◆ **Directions**
Please copy out the entries below exactly, beginning with the line that contains "General Discussions (414, 1916)" and ending with the line that contains "Exercise - long version - YouTube (232, 368)", and include nothing outside that span.
[Opening Input material section]
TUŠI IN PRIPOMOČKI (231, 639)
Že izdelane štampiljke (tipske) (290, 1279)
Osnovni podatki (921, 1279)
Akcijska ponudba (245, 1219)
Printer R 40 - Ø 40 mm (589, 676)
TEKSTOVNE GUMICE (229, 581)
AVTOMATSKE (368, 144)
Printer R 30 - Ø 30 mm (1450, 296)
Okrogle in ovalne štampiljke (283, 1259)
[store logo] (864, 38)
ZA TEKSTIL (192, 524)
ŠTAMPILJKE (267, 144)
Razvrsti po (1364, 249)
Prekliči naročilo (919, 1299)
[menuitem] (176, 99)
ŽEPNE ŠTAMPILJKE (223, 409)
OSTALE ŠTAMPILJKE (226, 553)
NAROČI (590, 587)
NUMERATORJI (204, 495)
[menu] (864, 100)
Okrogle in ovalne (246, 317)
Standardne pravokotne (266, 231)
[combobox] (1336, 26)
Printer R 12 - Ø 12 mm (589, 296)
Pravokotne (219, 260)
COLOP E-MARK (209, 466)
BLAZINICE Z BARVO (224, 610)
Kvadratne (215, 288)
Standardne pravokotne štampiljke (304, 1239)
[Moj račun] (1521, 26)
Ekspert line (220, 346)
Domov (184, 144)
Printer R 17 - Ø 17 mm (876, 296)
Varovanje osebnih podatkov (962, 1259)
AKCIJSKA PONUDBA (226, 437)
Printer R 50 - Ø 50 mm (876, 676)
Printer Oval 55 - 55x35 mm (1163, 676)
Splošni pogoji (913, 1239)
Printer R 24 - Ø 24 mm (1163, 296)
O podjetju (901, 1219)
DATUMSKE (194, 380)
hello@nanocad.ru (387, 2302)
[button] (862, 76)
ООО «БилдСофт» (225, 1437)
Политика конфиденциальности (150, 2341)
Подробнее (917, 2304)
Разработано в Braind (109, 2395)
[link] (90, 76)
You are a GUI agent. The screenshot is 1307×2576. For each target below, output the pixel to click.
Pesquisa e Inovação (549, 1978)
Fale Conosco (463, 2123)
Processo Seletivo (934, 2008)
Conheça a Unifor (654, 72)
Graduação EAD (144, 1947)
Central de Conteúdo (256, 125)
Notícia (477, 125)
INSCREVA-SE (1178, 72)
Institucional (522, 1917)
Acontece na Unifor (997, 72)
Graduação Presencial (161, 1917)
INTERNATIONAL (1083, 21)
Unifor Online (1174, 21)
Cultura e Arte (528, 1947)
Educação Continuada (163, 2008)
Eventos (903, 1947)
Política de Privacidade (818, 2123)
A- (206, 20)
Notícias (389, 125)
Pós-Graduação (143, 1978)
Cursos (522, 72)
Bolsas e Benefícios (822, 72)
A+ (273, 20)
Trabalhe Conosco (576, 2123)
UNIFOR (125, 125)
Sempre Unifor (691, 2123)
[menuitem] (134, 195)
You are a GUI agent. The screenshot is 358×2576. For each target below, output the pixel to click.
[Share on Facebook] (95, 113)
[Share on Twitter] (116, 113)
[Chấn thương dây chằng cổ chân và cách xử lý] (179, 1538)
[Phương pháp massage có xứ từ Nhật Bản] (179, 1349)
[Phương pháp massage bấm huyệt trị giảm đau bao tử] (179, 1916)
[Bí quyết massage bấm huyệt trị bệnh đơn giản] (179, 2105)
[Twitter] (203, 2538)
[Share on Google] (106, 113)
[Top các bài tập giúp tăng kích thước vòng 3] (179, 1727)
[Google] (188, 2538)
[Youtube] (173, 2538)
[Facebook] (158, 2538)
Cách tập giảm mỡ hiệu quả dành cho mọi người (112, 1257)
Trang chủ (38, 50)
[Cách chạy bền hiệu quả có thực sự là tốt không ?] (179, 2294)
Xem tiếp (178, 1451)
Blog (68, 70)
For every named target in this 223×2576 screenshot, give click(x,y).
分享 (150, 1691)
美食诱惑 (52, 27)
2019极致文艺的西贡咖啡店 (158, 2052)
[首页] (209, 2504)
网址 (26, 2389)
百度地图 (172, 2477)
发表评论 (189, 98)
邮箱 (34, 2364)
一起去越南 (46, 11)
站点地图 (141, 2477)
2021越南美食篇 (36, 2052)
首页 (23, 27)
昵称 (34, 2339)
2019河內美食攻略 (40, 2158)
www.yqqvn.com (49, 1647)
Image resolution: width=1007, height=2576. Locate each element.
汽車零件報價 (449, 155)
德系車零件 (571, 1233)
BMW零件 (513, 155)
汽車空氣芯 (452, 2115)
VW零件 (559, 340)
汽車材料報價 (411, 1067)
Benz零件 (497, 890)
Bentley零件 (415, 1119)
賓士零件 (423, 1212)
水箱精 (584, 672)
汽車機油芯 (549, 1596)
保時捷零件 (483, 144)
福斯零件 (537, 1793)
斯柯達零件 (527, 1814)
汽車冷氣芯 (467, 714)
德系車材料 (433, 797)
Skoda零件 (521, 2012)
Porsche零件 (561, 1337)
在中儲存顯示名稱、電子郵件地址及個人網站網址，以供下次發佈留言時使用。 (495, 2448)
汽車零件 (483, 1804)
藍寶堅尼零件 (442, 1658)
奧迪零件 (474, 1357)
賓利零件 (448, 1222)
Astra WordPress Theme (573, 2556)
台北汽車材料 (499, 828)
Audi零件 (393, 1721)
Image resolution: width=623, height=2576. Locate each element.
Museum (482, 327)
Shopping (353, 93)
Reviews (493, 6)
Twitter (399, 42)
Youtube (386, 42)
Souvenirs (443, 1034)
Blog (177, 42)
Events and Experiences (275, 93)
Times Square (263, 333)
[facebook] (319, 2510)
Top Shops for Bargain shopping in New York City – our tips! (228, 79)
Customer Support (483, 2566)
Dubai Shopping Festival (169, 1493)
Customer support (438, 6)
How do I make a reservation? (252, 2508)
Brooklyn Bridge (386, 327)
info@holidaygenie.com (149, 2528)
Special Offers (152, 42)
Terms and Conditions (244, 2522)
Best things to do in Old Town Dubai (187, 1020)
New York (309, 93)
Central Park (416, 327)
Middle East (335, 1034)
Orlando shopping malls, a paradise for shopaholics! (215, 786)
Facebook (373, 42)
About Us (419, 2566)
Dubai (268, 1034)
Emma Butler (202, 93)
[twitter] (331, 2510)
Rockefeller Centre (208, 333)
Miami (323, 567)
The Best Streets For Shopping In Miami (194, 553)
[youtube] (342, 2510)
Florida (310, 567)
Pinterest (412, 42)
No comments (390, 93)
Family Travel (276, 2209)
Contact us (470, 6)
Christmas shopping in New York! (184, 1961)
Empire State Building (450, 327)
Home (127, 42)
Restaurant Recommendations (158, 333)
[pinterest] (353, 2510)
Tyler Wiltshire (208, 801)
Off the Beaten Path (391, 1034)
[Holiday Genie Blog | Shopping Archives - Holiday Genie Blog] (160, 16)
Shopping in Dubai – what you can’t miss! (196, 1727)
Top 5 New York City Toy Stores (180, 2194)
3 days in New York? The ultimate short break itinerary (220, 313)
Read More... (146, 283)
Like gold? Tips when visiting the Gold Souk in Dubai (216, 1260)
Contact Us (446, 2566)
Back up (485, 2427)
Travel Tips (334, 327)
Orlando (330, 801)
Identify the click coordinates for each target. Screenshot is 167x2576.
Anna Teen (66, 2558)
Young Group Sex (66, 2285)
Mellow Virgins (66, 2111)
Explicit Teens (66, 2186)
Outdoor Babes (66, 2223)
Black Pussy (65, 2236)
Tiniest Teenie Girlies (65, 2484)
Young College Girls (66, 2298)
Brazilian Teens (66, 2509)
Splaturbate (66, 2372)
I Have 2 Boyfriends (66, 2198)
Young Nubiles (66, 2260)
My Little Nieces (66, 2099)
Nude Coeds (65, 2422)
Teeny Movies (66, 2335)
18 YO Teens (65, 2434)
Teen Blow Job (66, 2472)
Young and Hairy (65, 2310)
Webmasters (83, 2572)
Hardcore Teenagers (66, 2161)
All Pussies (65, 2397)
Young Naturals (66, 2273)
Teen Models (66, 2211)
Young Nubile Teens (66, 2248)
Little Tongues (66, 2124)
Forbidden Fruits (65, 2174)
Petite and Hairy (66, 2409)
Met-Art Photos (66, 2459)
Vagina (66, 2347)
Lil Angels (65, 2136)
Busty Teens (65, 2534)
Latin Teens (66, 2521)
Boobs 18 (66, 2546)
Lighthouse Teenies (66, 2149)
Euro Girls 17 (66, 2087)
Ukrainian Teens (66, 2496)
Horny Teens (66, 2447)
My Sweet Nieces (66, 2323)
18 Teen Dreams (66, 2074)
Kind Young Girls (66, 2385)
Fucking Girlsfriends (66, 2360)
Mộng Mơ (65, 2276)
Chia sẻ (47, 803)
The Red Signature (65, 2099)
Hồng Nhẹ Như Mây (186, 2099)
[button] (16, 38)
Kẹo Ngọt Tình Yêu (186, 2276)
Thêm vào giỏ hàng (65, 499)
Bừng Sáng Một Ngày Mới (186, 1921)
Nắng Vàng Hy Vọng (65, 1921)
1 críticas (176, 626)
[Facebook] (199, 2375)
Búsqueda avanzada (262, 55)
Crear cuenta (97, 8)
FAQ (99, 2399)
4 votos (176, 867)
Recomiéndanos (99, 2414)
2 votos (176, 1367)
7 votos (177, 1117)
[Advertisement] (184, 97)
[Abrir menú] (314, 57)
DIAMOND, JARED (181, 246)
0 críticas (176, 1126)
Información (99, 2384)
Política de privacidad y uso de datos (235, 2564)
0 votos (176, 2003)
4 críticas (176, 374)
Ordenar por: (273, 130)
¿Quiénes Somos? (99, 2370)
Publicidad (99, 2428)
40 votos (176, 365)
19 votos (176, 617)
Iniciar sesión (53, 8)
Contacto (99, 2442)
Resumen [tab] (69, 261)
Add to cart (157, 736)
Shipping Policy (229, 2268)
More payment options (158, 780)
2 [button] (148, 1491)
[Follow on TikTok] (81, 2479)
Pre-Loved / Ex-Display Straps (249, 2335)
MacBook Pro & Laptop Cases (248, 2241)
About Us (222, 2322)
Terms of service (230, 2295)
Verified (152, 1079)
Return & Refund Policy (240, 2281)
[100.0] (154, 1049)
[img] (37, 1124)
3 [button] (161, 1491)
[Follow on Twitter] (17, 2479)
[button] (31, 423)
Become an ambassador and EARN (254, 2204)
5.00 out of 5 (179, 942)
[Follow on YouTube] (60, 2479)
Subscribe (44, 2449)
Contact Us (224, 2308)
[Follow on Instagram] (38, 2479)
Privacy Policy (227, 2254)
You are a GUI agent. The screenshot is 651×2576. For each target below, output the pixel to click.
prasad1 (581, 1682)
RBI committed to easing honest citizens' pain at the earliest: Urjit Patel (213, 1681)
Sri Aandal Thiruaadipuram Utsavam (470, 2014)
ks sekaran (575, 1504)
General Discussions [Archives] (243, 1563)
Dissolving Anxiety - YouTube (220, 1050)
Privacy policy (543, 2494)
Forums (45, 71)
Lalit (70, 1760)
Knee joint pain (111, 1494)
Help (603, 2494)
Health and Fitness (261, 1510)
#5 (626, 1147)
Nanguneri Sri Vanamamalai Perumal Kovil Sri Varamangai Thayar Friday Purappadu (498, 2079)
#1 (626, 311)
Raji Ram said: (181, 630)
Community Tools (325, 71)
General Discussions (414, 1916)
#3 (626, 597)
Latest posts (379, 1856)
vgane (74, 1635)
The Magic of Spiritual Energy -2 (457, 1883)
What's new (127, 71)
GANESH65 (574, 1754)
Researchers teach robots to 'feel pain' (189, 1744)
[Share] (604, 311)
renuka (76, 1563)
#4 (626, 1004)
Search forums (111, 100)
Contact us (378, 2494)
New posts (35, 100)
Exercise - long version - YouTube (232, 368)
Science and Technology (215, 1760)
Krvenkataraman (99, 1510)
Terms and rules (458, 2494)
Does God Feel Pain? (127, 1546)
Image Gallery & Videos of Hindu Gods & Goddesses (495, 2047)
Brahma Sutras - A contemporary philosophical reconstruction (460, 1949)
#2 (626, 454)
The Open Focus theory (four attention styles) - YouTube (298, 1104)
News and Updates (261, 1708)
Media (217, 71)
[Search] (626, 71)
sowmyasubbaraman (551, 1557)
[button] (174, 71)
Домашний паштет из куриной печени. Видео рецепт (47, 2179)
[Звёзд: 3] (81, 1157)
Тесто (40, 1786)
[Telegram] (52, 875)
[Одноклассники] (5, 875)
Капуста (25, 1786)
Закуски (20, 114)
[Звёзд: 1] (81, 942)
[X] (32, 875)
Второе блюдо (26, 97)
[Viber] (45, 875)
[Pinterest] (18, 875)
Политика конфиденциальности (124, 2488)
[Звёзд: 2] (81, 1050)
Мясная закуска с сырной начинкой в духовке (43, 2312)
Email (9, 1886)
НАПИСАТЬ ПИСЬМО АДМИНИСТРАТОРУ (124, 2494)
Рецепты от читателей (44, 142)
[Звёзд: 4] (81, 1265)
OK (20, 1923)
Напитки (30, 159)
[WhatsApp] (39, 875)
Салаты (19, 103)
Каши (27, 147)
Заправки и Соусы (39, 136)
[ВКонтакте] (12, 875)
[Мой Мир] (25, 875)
[Closing Input material section]
◆ **Task output**
General Discussions (414, 1916)
#3 (626, 597)
Latest posts (379, 1856)
vgane (74, 1635)
The Magic of Spiritual Energy -2 (457, 1883)
What's new (127, 71)
GANESH65 (574, 1754)
Researchers teach robots to 'feel pain' (189, 1744)
[Share] (604, 311)
renuka (76, 1563)
#4 (626, 1004)
Search forums (111, 100)
Contact us (378, 2494)
New posts (35, 100)
Exercise - long version - YouTube (232, 368)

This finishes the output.